Top of Input for this task
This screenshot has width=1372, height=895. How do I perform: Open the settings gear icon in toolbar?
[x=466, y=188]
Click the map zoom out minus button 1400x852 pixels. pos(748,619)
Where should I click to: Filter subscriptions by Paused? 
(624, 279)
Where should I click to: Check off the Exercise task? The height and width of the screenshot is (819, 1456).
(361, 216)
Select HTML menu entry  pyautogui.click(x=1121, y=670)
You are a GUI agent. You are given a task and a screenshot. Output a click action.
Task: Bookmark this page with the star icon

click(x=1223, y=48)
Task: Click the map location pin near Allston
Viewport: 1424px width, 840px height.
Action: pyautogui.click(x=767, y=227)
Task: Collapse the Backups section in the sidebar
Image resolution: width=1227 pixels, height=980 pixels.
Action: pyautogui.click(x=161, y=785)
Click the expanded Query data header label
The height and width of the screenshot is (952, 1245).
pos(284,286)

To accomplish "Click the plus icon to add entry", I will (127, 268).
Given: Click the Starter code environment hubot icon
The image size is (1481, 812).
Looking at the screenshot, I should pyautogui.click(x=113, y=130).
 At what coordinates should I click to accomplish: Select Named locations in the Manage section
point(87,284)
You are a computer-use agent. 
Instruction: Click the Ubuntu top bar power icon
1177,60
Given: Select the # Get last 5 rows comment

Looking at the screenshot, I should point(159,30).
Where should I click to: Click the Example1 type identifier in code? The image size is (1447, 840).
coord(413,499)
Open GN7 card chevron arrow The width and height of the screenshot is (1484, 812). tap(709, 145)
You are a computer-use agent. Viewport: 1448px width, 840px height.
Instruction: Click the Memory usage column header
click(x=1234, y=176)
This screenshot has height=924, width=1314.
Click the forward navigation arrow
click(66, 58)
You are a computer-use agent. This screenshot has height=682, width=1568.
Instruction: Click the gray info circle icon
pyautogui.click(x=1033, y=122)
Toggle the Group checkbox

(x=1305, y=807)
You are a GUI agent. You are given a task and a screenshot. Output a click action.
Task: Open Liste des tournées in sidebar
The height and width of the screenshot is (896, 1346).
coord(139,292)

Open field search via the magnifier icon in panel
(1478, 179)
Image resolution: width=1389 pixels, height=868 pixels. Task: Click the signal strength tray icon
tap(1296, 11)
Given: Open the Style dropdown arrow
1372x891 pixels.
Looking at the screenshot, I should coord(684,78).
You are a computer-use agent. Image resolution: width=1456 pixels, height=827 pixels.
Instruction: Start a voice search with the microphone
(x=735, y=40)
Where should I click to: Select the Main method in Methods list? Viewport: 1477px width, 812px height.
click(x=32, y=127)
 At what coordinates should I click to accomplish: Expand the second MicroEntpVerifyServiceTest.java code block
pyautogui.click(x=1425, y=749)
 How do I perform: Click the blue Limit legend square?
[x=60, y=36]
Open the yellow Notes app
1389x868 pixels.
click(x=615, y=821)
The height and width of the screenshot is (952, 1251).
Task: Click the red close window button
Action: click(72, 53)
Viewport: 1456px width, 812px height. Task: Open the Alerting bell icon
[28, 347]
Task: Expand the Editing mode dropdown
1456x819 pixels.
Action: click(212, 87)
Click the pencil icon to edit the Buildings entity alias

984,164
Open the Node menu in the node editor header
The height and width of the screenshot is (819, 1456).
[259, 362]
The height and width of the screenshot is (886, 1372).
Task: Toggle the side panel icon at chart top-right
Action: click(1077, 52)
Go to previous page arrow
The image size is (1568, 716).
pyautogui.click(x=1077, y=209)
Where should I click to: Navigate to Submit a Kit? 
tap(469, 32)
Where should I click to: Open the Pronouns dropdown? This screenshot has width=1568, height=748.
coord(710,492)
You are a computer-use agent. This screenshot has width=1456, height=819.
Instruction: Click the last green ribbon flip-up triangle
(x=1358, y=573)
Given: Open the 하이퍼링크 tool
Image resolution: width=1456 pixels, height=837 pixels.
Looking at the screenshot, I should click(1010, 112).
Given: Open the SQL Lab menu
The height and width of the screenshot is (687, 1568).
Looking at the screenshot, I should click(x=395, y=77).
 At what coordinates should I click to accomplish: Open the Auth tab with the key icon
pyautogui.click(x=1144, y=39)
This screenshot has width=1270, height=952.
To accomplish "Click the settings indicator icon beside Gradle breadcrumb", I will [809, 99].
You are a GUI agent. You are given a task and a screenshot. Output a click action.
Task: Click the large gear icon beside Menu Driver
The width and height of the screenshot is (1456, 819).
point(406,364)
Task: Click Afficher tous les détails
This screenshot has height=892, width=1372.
Bottom of Input for this task
* Problem *
All records above are to be printed exactly, with nothing omitted.

* Answer box *
This screenshot has width=1372, height=895. How do I perform: Open the settings gear icon in toolbar?
[x=466, y=188]
Click the map zoom out minus button 1400x852 pixels. pos(748,619)
Where should I click to: Filter subscriptions by Paused? 
(624, 279)
Where should I click to: Check off the Exercise task? The height and width of the screenshot is (819, 1456).
(361, 216)
Select HTML menu entry  pyautogui.click(x=1121, y=670)
You are a GUI agent. You are given a task and a screenshot. Output a click action.
Task: Bookmark this page with the star icon

click(x=1223, y=48)
Task: Click the map location pin near Allston
Viewport: 1424px width, 840px height.
Action: pyautogui.click(x=767, y=227)
Task: Collapse the Backups section in the sidebar
Image resolution: width=1227 pixels, height=980 pixels.
Action: pyautogui.click(x=161, y=785)
Click the expanded Query data header label
The height and width of the screenshot is (952, 1245).
pos(284,286)

To accomplish "Click the plus icon to add entry", I will (127, 268).
Given: Click the Starter code environment hubot icon
The image size is (1481, 812).
Looking at the screenshot, I should pyautogui.click(x=113, y=130).
 At what coordinates should I click to accomplish: Select Named locations in the Manage section
point(87,284)
You are a computer-use agent. 
Instruction: Click the Ubuntu top bar power icon
1177,60
Given: Select the # Get last 5 rows comment

Looking at the screenshot, I should point(159,30).
Where should I click to: Click the Example1 type identifier in code? The image size is (1447, 840).
coord(413,499)
Open GN7 card chevron arrow The width and height of the screenshot is (1484, 812). tap(709, 145)
You are a computer-use agent. Viewport: 1448px width, 840px height.
Instruction: Click the Memory usage column header
click(x=1234, y=176)
This screenshot has height=924, width=1314.
Click the forward navigation arrow
click(66, 58)
You are a computer-use agent. This screenshot has height=682, width=1568.
Instruction: Click the gray info circle icon
pyautogui.click(x=1033, y=122)
Toggle the Group checkbox

(x=1305, y=807)
You are a GUI agent. You are given a task and a screenshot. Output a click action.
Task: Open Liste des tournées in sidebar
The height and width of the screenshot is (896, 1346).
coord(139,292)

Open field search via the magnifier icon in panel
(1478, 179)
Image resolution: width=1389 pixels, height=868 pixels. Task: Click the signal strength tray icon
tap(1296, 11)
Given: Open the Style dropdown arrow
1372x891 pixels.
Looking at the screenshot, I should coord(684,78).
You are a computer-use agent. Image resolution: width=1456 pixels, height=827 pixels.
Instruction: Start a voice search with the microphone
(x=735, y=40)
Where should I click to: Select the Main method in Methods list? Viewport: 1477px width, 812px height.
click(x=32, y=127)
 At what coordinates should I click to accomplish: Expand the second MicroEntpVerifyServiceTest.java code block
pyautogui.click(x=1425, y=749)
 How do I perform: Click the blue Limit legend square?
[x=60, y=36]
Open the yellow Notes app
1389x868 pixels.
click(x=615, y=821)
The height and width of the screenshot is (952, 1251).
Task: Click the red close window button
Action: click(72, 53)
Viewport: 1456px width, 812px height. Task: Open the Alerting bell icon
[28, 347]
Task: Expand the Editing mode dropdown
1456x819 pixels.
Action: click(212, 87)
Click the pencil icon to edit the Buildings entity alias

984,164
Open the Node menu in the node editor header
The height and width of the screenshot is (819, 1456).
[259, 362]
The height and width of the screenshot is (886, 1372).
Task: Toggle the side panel icon at chart top-right
Action: click(1077, 52)
Go to previous page arrow
The image size is (1568, 716).
pyautogui.click(x=1077, y=209)
Where should I click to: Navigate to Submit a Kit? 
tap(469, 32)
Where should I click to: Open the Pronouns dropdown? This screenshot has width=1568, height=748.
coord(710,492)
You are a computer-use agent. This screenshot has width=1456, height=819.
Instruction: Click the last green ribbon flip-up triangle
(x=1358, y=573)
Given: Open the 하이퍼링크 tool
Image resolution: width=1456 pixels, height=837 pixels.
Looking at the screenshot, I should click(1010, 112).
Given: Open the SQL Lab menu
The height and width of the screenshot is (687, 1568).
Looking at the screenshot, I should click(x=395, y=77).
 At what coordinates should I click to accomplish: Open the Auth tab with the key icon
pyautogui.click(x=1144, y=39)
This screenshot has width=1270, height=952.
To accomplish "Click the settings indicator icon beside Gradle breadcrumb", I will [809, 99].
You are a GUI agent. You are given a task and a screenshot. Output a click action.
Task: Click the large gear icon beside Menu Driver
The width and height of the screenshot is (1456, 819).
point(406,364)
Task: Click Afficher tous les détails
This screenshot has height=892, width=1372.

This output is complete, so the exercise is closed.